Wednesday, February 01, 2006

Oh ye long day at work

It seems as though the days blend together into this huge mass of wasted time and space. I really hate days where I fall asleep feeling blank, my mind only wants sleep. Yet, my heart wants my mind to stay awake. My heart wants my mind to forget that it's tired and focus on things it yearns for; music, art, and thoughtful words.

Sadly, I do not have many thoughtful words tonight. Working a double shift today with only a half hour break wore me out to the point that my mind non functiono. There are a few goods things about work; for one thing I am connecting with this wonderful girl, we'll call her L. L. and we click like best friends that have known eachother for years...she has inner battles likes me, is more beautiful than Elizabeth Taylor, and is one of the very few women I would trust sharing my core with. More importantly, she is one of the first women I do not feel threatened by. Yes, she's beautiful. Yes, she's smart. But she is also troubled, and underneath her kind smiling face - I know that there's a girl so much like me.

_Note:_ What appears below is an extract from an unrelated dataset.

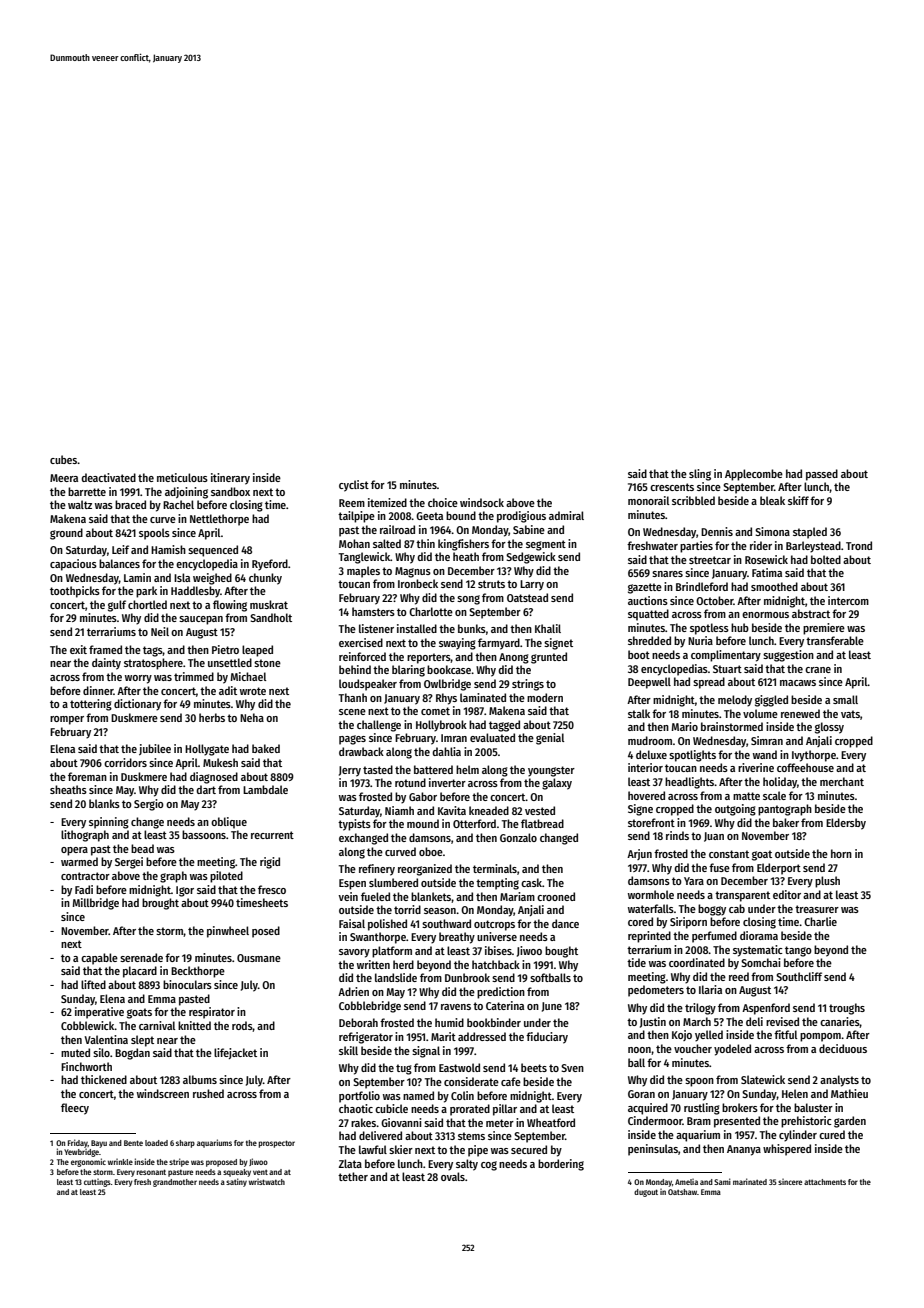  Describe the element at coordinates (529, 529) in the page. I see `Sabine` at that location.
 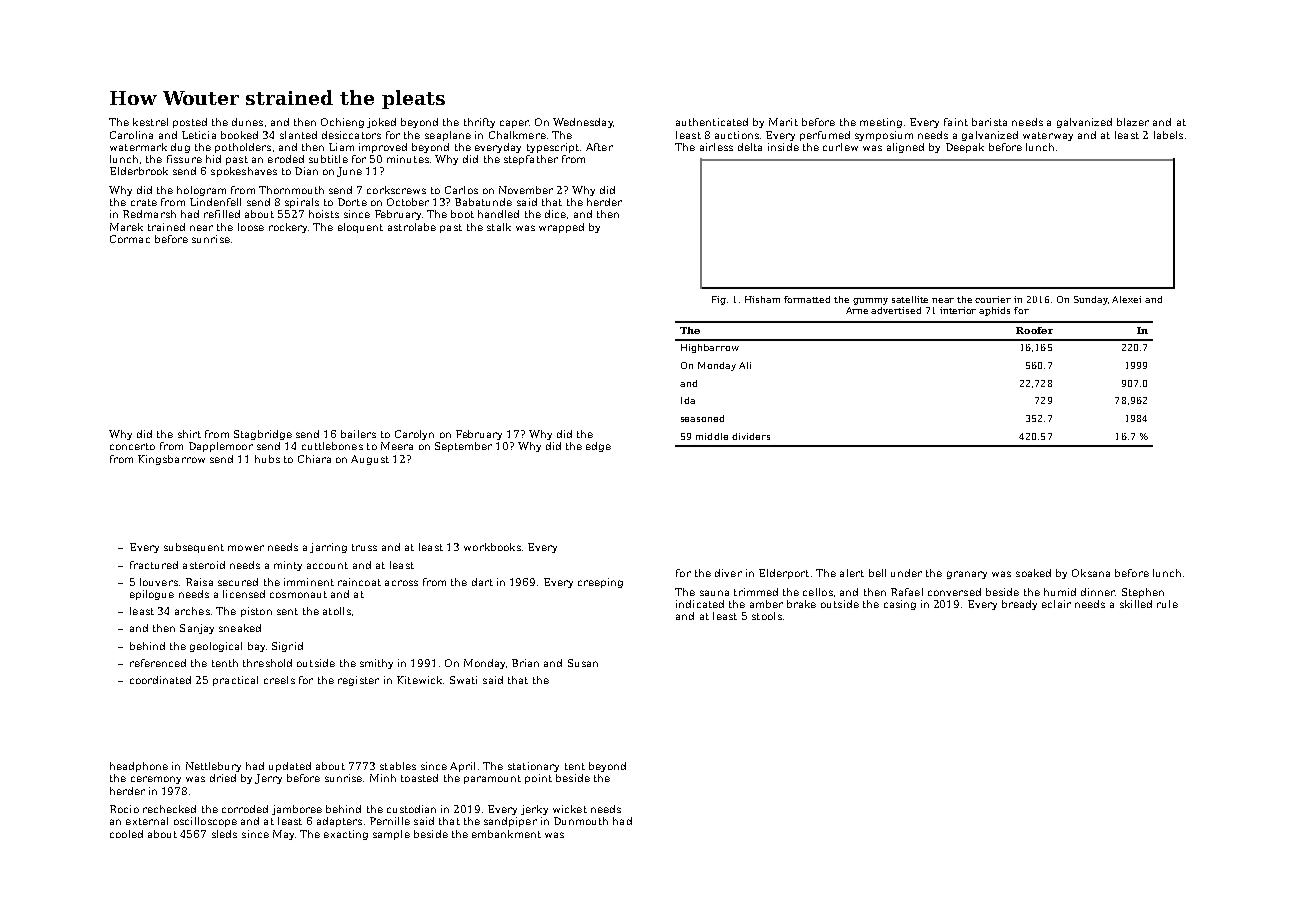 I want to click on Highbarrow, so click(x=710, y=348).
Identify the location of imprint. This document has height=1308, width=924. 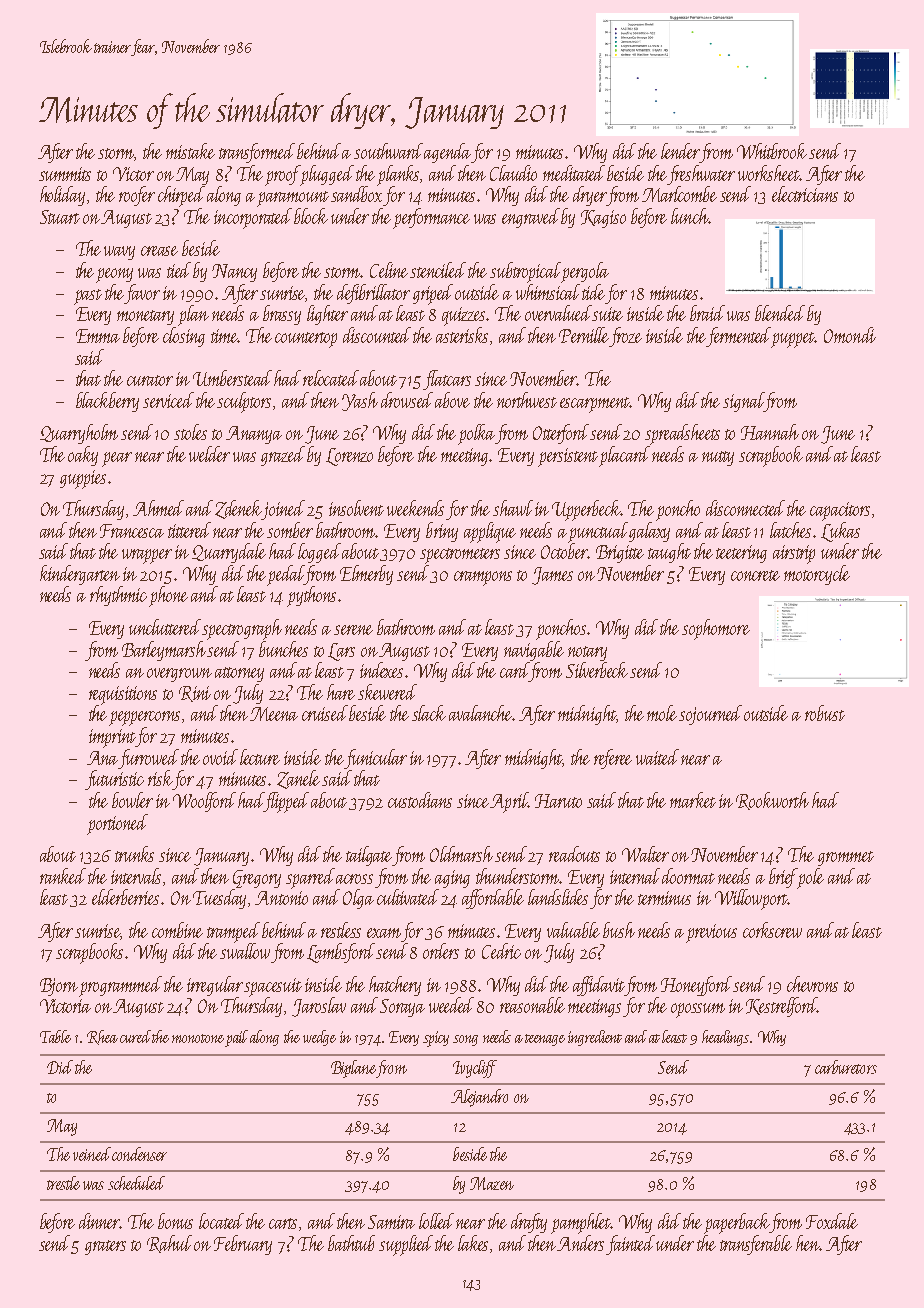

I really don't feel that way about the other girls at work. None of them are as smart, or pretty as L., but I do feel threatened by them. This leads me to believe that what I am really threatened by, does not have everything to do with "thinness" or "beauty." Some of it comes from that...but I think it comes from feeling judged. I perceive and sense judgement from the others. With L., I feel that she sees more than outward beauty, another shell that hides all sorts of people; depressed, insecure, afraid, spoiled, tormented, and etc.

My intuition leads me to women who appreciate soul more than anything else in this world. L. is one cool chic, and I am so happy to finally have found a female friend in this new city.

On another note, I despise my boss. We'll call him B. He is the opitomy of men, a true slimeball that somehow worked his way up the power ladder. He takes great pride in putting me down, finding whatever he can to pick on me about, and attempting to make me feel powerless as often as possible. It is people like him, that make me so excited about the future. People like B have a purpose; it is to motivate the silent competitors of our time into action. The type of person that has not yet emerged from her shell, but will do so. Ungracefully as it will occur, she will do so. I can't wait until this sleeze reads the papers someday, and sees that face of the girl he humiliated and made feel like shit daily gleeming in the spotlight. I'll be sure to give a sarcastic smile just for him.